According to the World Health Organization, a sperm concentration below 15 million per milliliter may significantly reduce the chances of conceiving a child with a partner, and the likelihood of pregnancy decreases further when the sperm concentration falls below 40 million per milliliter. Research has shown that sperm count has declined in Western nations, with an average of 47 million sperm per milliliter, compared to 99 million in the past.
The study also highlighted the potential impact of manmade poly- and perfluoroalkyl substances (PFAS) on semen quality. These substances, commonly known as “forever chemicals,” have been extensively used in industries and consumer products but are gradually being phased out due to their association with various health effects, including reduced semen quality.
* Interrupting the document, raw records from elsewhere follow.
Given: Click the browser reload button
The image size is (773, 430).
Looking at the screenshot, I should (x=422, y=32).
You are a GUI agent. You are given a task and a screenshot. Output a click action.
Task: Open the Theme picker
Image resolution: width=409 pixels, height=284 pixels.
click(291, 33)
It is important to note that this study focused on males aged 18 to 22, and the effects of mobile phone radiation on older men are yet to be explored. While the study’s findings are not entirely conclusive, they highlight the need for further research in this area. The researchers concluded that more studies are necessary to better understand the association between mobile phone use, radiofrequency electromagnetic field exposure, and semen quality.
In conclusion, the study sheds light on the potential association between mobile phone use and male fertility, specifically sperm concentration and total sperm count. However, it is important to note that this is just one piece of the puzzle, and further research is needed to fully understand the complex relationship between mobile phone use, environmental factors, and male infertility.